The conversations that I host in The Homcomers are all over this enormous nation and what they all have in common is the idea of home and that sense of responsibility and love and place being somehow at odds with the way our current economic and class structure works. The people who are going back, or who are saying, ‘I’m not going to leave for any extended period of time,’ to my mind, they are they are heroes in sort of rectifying what has become a severe social imbalance between rural and urban America.

AM: Then do you feel like you’re seeing a shift in this narrative around home? I see so many people in my life personally who have moved away and are starting to think about coming back to West Virginia, where I’m from and also based for 100 Days, just because their families are still here, they’re getting married, they want to start families of their own, and I see them grapple with this idea of failure. ‘If I come back, I have failed.’ At a national level, as you have these conversations with people, do you see them push away and push back at that idea of ‘if I go home, I have failed?’

SS: It really gets to the heart of the American psyche, to my mind, in that our sort of foundational tale of ourselves is about individualism, it’s about the ambitious seeker striking out and making good and doing better than her parents. It’s all quite aspirational and the story that we have tracked along that aspiration has to do with an exodus from places that our classist society views as backward, undesirable, ‘why would anybody want to live there,’ you know?

The term that some sociologists use to refer to people seeking a college education then being kind of siphoned away from particular areas of this country is brain drain. There is a sort of condescension inherent that the people who stay behind must be dumb.

Of course, that’s not the case at all. Some of the most brilliant people I know are people who never left, but they might have had a different set of opportunities, or lack thereof, perhaps. They had a different value set at work when they were making decisions about what to do with their lives.

So we’ve got to get more sophisticated as a country about how we appraise the the relationship between one’s location one’s merit. Our vision of the successful American, I guess, those components are also contained in the the proud residents of rural and small town spaces, but we correlate those attributes with urban America, and that has to do with money. It’s got to do with all sorts of things, but when you’ve got a popular culture continually reinforcing that narrative– not to mention political headlines that reduce those sorts of debates to red states and blue states as though the state lines separate different kinds of people. I occupy both of those places simultaneously, and I am the same person.

When I was first living in New York, and in my 20s, people would talk to me as though I were somehow different from the average Kansan. And it was because they had negative stereotypes about the average Kansan, but they liked me and so to square that sort of psychological schema, they had to envision me as sort of exceptional somehow. There are parallels to this in the ways that people configure individuals through in spite of their racist thoughts and sexist thoughts and all sorts of things.

But the shame that someone might feel about returning home, even if that’s their dream, or what’s right for them, and their family, or heck, even what’s right for their well being and their profession even, that’s not internal. That is external, it’s being put on those people. And it’s our job as a society to correct that narrative and to celebrate someone who would return or even seek to stay.

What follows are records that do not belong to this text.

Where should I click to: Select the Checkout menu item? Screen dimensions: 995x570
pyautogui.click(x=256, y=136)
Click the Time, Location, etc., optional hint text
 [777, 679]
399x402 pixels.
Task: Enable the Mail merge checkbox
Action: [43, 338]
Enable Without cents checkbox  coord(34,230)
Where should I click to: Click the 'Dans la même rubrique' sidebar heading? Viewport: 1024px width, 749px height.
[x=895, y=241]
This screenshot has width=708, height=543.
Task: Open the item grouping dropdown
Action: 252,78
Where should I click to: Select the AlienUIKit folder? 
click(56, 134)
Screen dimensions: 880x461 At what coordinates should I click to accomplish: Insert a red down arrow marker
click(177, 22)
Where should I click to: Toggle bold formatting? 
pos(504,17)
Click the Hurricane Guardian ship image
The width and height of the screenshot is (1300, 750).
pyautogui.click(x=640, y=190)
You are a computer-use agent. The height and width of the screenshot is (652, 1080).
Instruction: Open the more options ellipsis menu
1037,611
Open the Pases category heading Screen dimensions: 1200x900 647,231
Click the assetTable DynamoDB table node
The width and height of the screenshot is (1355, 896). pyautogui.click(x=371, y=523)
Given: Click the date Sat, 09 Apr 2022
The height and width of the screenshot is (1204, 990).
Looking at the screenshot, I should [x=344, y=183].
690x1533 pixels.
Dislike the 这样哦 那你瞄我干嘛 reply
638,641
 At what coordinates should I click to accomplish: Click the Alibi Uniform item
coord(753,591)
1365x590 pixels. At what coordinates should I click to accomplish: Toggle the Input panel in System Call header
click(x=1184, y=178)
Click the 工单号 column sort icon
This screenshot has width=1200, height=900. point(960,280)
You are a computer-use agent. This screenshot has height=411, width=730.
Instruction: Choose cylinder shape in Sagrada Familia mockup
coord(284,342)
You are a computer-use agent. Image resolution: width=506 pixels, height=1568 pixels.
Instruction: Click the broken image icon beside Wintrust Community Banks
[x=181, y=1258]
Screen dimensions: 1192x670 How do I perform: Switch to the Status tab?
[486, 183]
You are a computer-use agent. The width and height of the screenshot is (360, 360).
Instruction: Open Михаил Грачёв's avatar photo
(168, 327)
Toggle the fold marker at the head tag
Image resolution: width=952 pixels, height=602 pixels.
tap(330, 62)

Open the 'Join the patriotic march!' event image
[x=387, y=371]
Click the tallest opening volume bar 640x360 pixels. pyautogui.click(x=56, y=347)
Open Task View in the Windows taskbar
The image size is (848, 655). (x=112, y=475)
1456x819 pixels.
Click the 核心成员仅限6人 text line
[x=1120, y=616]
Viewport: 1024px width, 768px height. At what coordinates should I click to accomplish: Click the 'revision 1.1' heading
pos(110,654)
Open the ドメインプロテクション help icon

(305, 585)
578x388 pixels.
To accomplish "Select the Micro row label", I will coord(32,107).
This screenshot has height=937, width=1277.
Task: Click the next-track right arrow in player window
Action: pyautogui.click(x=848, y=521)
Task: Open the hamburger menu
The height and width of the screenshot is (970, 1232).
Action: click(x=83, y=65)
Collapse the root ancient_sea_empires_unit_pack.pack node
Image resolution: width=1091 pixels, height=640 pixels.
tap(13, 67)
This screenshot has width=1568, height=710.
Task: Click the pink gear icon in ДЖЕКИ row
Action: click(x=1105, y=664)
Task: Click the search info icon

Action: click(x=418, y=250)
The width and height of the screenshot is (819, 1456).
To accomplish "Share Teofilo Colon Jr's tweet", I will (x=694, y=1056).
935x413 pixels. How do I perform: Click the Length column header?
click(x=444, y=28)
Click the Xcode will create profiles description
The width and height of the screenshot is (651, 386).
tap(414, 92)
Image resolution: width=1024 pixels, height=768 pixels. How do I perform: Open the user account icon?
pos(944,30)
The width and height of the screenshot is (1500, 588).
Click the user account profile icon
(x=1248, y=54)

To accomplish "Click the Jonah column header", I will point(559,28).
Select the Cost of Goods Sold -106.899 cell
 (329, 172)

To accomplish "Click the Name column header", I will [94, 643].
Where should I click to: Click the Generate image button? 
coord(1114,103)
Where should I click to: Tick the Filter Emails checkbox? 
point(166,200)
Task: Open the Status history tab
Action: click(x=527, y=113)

If any of us are interested in a balanced society, folks who love being in the city should be excited about the shift that I’m talking about. Because we need people in our rural lands to protect the Earth, to be what I would hope we will be eventually stewards of a Green New Deal, to diversify and create a more inclusive rural America. There’s important work to be done there that’s intertwined with urban folks outcomes as well. So, I think collectively, we need to stop. We need to cut the snobbery and start looking at the the merit and the value that is inherent in going home.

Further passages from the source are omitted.